> [RECORDS SUPPLIED]:
====================

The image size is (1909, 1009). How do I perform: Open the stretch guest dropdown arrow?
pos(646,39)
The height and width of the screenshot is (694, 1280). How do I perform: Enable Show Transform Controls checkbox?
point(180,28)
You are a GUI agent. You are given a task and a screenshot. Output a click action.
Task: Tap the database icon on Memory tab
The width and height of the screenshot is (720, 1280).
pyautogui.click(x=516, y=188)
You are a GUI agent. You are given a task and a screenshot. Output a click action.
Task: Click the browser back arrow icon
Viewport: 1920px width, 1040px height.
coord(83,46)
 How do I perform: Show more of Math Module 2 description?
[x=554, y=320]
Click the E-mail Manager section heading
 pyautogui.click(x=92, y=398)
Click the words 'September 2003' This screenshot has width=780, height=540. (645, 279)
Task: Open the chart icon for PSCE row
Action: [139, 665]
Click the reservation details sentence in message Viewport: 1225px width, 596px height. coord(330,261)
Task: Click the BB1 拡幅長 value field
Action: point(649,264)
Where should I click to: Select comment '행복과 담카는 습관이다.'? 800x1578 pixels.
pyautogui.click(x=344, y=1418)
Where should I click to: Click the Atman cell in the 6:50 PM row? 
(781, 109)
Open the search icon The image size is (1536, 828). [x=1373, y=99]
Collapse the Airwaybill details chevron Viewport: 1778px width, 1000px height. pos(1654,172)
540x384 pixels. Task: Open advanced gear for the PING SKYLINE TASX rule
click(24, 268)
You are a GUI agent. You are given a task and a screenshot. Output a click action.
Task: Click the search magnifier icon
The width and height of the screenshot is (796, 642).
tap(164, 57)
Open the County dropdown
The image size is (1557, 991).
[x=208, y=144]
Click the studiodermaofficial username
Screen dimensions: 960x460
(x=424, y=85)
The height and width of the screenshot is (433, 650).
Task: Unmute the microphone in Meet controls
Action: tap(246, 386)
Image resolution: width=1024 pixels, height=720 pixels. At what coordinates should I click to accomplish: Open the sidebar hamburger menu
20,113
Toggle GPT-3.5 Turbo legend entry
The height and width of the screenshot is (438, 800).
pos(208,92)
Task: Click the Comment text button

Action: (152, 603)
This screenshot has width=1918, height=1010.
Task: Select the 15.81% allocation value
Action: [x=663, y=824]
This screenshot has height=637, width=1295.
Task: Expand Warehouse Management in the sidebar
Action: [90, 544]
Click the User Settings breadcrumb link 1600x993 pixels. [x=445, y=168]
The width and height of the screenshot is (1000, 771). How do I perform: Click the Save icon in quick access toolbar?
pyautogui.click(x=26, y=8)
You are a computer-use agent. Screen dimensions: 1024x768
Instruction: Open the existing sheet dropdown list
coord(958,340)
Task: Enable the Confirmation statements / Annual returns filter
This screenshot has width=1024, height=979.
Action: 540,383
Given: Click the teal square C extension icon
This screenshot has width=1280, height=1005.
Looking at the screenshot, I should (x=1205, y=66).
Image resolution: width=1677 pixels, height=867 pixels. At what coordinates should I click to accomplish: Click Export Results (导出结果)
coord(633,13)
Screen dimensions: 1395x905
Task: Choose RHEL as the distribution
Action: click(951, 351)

====================

> [INSTRUCTIONS FOR THE TASK]:
Look through the entries and work out how many lines have the word "search" in them; reply with that number only.

> [ANSWER SECTION]:
2